**** Given data ****

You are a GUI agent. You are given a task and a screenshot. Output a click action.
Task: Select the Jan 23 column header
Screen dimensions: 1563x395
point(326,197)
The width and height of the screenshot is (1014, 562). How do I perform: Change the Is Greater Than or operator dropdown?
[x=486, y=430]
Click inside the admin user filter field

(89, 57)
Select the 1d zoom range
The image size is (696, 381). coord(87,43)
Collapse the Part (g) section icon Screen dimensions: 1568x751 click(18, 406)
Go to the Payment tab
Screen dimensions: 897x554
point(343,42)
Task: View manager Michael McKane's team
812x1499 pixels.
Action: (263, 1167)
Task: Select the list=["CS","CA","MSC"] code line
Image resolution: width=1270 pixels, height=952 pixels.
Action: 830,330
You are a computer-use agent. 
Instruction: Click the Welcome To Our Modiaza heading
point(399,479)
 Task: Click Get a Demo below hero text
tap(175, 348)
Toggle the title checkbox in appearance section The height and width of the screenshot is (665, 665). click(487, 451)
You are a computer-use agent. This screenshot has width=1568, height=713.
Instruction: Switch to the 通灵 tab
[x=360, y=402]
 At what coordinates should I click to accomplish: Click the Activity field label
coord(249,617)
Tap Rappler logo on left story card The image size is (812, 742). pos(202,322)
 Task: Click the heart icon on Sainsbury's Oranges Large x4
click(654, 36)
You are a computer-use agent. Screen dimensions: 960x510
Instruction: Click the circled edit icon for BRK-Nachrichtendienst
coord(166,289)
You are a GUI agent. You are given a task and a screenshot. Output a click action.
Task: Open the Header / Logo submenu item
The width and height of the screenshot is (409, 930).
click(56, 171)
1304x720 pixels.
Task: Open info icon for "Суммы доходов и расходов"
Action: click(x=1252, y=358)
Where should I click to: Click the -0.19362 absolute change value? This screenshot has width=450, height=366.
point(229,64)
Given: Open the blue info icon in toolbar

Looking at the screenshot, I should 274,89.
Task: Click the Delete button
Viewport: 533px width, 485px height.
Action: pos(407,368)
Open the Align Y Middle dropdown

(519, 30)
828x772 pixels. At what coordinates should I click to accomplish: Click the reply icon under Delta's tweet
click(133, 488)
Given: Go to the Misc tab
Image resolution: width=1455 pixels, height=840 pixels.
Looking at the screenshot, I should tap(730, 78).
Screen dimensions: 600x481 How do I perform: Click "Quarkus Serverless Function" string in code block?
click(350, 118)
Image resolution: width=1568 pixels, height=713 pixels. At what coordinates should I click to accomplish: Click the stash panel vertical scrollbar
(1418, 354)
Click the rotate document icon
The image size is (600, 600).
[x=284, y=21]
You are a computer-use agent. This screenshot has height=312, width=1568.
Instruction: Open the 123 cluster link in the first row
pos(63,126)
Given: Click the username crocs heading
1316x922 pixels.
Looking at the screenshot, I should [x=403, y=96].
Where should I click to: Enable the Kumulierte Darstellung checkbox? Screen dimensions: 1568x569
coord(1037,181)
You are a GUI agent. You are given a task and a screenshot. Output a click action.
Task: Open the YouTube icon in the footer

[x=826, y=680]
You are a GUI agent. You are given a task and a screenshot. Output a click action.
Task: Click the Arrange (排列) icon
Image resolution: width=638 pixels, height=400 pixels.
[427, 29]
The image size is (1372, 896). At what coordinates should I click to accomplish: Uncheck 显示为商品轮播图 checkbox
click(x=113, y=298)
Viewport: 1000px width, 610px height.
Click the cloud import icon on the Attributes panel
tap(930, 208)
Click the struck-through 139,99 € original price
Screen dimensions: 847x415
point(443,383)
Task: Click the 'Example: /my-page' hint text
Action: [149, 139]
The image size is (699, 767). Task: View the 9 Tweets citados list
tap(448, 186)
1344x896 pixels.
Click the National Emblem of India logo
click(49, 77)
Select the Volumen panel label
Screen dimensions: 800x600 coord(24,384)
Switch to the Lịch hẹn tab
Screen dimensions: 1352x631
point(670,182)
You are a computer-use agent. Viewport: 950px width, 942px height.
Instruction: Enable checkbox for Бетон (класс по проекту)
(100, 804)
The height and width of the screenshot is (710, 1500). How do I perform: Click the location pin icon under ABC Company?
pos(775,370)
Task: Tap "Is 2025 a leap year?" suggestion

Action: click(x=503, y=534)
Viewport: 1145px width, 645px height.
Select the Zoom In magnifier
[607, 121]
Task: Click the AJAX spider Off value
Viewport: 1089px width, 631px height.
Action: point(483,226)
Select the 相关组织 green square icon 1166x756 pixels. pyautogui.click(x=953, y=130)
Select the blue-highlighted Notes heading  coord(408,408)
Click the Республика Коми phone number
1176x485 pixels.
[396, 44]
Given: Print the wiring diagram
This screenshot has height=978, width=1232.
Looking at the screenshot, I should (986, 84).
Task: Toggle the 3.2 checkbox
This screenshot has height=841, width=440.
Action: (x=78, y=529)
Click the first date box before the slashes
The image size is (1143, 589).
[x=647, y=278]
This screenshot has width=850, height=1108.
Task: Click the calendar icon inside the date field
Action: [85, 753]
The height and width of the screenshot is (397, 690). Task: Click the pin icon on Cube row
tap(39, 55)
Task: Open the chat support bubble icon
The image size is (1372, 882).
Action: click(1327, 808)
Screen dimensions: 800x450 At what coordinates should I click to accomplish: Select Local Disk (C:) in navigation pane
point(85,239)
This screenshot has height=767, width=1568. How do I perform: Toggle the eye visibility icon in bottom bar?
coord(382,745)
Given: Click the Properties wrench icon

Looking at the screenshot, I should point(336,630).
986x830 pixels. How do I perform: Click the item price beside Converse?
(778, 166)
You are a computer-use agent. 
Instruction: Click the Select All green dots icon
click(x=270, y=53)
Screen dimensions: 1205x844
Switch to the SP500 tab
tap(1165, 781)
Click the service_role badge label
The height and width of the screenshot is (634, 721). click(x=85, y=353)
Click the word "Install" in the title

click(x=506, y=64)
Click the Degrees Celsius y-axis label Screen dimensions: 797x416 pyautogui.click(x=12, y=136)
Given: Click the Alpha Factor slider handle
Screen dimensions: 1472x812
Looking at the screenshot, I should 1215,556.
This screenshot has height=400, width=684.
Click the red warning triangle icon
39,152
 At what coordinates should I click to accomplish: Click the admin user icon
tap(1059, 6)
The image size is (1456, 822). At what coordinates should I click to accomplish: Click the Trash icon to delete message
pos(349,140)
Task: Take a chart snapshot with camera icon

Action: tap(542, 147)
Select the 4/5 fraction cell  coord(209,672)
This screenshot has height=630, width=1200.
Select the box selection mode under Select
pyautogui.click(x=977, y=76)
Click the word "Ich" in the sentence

****

▸ Exercise
There is a line with "Select the blue-highlighted" and a line with "Task: Toggle the 3.2 checkbox" above. Copy exactly those two lines and all lines between them, with nothing else.

▸ Exercise output
Select the blue-highlighted Notes heading  coord(408,408)
Click the Республика Коми phone number
1176x485 pixels.
[396, 44]
Given: Print the wiring diagram
This screenshot has height=978, width=1232.
Looking at the screenshot, I should (986, 84).
Task: Toggle the 3.2 checkbox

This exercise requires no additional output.